Virginia Tech's president to speak to Governor’s Conference on Agricultural Trade

February 17, 2015

Timothy D. Sands
Timothy D. Sands

Virginia Tech President Timothy D. Sands is one of the many distinguished guests who will be speaking at the seventh annual Governor’s Conference on Agricultural Trade on March 9-10 at the Richmond Marriot Hotel. Sands will speak on March 10 about Virginia Tech’s commitment and contribution to not only meeting the rapidly increasing global demand for food but also to keeping Virginia’s largest industry competitive in an increasingly global market place.

The event, co-hosted by Virginia Tech’s Department of Agricultural and Applied Economics in the College of Agriculture and Life Sciences, the Virginia Department of Agriculture and Consumer Services, the Virginia Farm Bureau Federation, and the Virginia Port Authority brings together global, national, and state policy makers; educators and students; and private sector executives to discuss policy issues and global market opportunities for Virginia’s largest industry.

==========

## WRITTEN REQUEST
Copy the announcement about the Virginia Tech president's talk word for word, from its headline through its final sentence.

==========

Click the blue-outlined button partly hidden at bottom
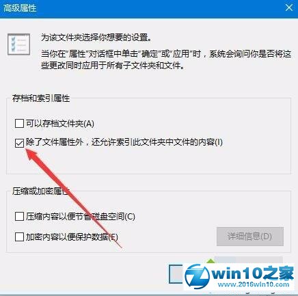The width and height of the screenshot is (298, 296). pos(176,274)
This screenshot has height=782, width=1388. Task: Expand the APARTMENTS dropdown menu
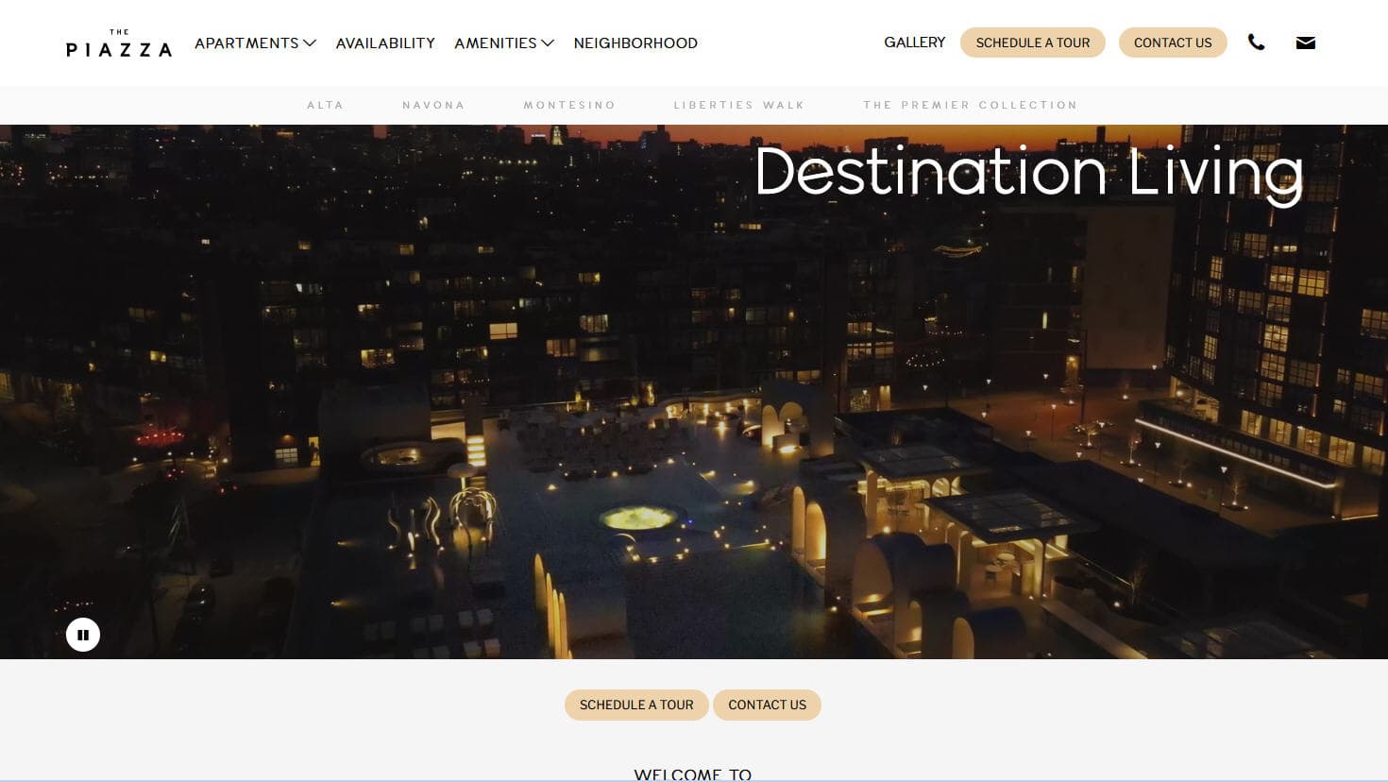click(247, 43)
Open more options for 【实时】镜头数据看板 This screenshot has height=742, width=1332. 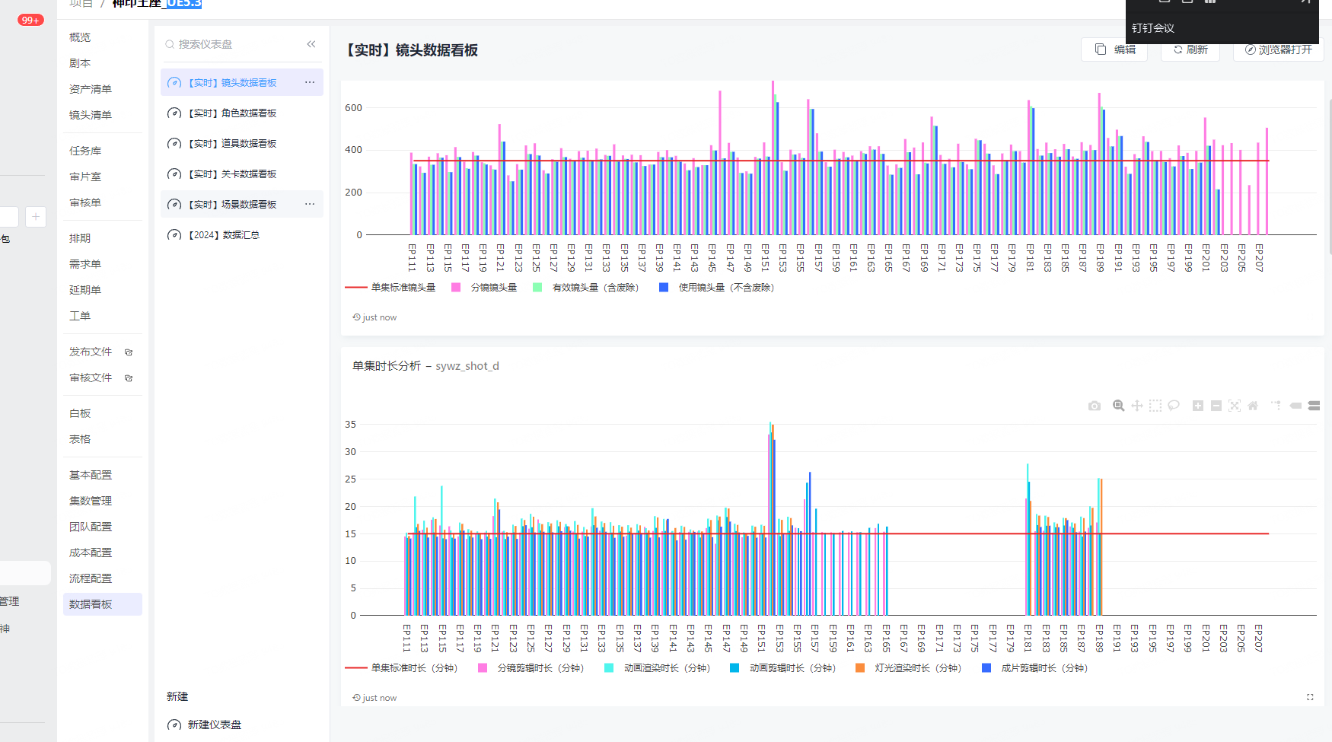(310, 82)
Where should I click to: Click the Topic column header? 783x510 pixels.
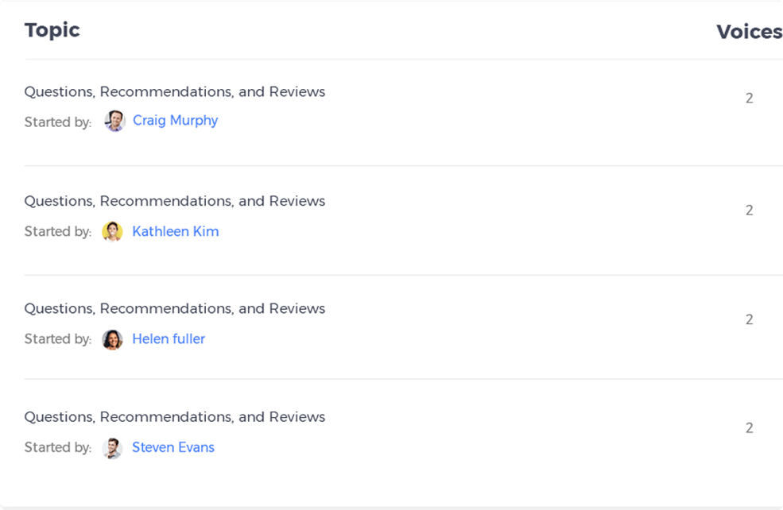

==========

## FULL OUTPUT
Virginia Tech's president to speak to Governor’s Conference on Agricultural Trade

February 17, 2015

Timothy D. Sands
Timothy D. Sands

Virginia Tech President Timothy D. Sands is one of the many distinguished guests who will be speaking at the seventh annual Governor’s Conference on Agricultural Trade on March 9-10 at the Richmond Marriot Hotel. Sands will speak on March 10 about Virginia Tech’s commitment and contribution to not only meeting the rapidly increasing global demand for food but also to keeping Virginia’s largest industry competitive in an increasingly global market place.

The event, co-hosted by Virginia Tech’s Department of Agricultural and Applied Economics in the College of Agriculture and Life Sciences, the Virginia Department of Agriculture and Consumer Services, the Virginia Farm Bureau Federation, and the Virginia Port Authority brings together global, national, and state policy makers; educators and students; and private sector executives to discuss policy issues and global market opportunities for Virginia’s largest industry.